Hope this was helpful!

Tim

Comments

  • Anonymous
    August 15, 2007
    Very useful indeed (your blog IS really a goldmine! ;o) as I have big performance issues at the moment. I've got too many Rich Text controls I suppose! On your first point: we cannot move to IE7 (another application wouldn't work) so are you aware of any patch for IE6 that would improve performance please? One your second point: what do you mean by increase the IE cache? Are you talking about the "Form Session State" settings in the "InfoPath Forms Services" settings in the MOSS central Admin site? If not can you please explain how to increase the IE cache. If so, can you advice on wether to use Session State Service or Form view and its associated values please? On your 6th point about the Hotfix, can you please give us a link or the Hotfix number? Thanks in advance for your precious help!

  • Anonymous
    August 27, 2007
    Tim, Can you provide a link to the conditional visibility hotfix for IE?

  • Anonymous
    October 15, 2007
    Recently I've been doing a lot with IFS. It seems like the ideal solution to create and present forms

  • Anonymous
    November 09, 2007
    I was on the team that reported the issue that resulted in http://support.microsoft.com/kb/937206 and that patch doubles/triples performance of browser based forms. But, there is a more recent version of core.js located in the SharePoint SP1 Beta.  It has one more change that is very important.   Now if MS could fix the easy to duplicate memory leak with Rich Text controls and SHDOCVW.DLL and MSHTML.DLL I'll be happy.  We have a form that increases the memory utilization of iexplorer.exe 35K every time we switch views, and closing the form doesn't release the memory.  After 30 clicks the brower will either hang, crash, take up 100% CPU, or if you're lucky will say Out of Memory.

  • Anonymous
    December 10, 2007
    Will browser caching affect the full IP Client?  I was under the impression that IE7 improved auotext and other features of the full client, as with the browser.
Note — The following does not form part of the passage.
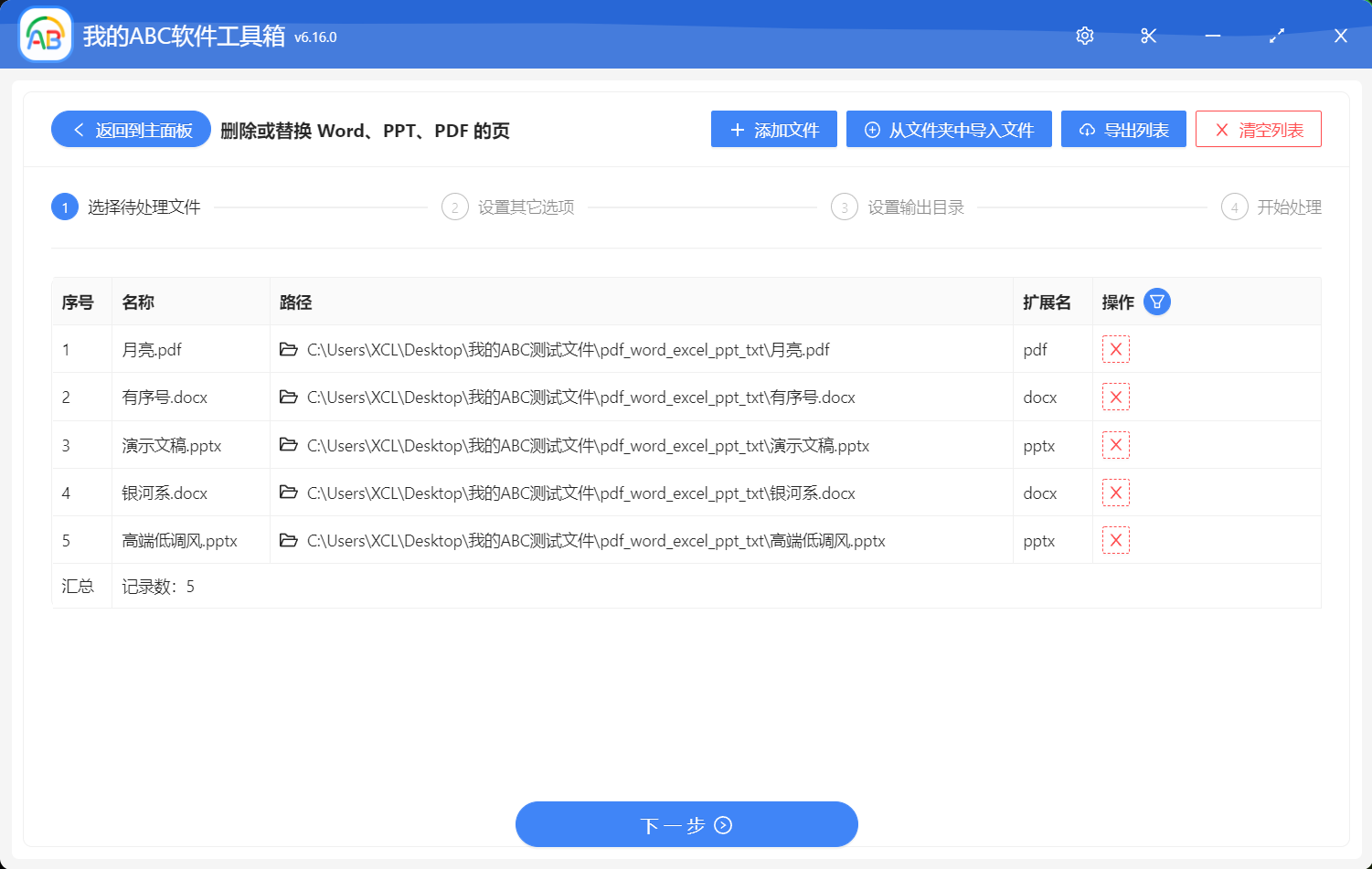Remove 演示文稿.pptx using its red X icon

coord(1115,444)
True?  Please clarify.

  • Anonymous
    January 25, 2008
    The comment has been removed

  • Anonymous
    June 02, 2008
    A friend recently encountered a performance problem using Infopath forms published through Sharepoint

  • Anonymous
    June 30, 2008
    Part 6 – Addendum: Links to related performance resources Welcome to the sixth article in our series

  • Anonymous
    September 01, 2008
    These links are from the InfoPath Team Blog I think they are essentials http://blogs.msdn.com/infopath/archive/2008/06/30/designing-browser-enabled-forms-for-performance-in-infopath-forms-services-part-6.aspx

  • Anonymous
    February 23, 2011
    tim u write like a story, so for every tip  u need to give the example , then only the readers understand the Tip.

  • Anonymous
    February 23, 2011
    tim u write like a story, so for every tip  u need to give the example , then only the readers understand the Tip.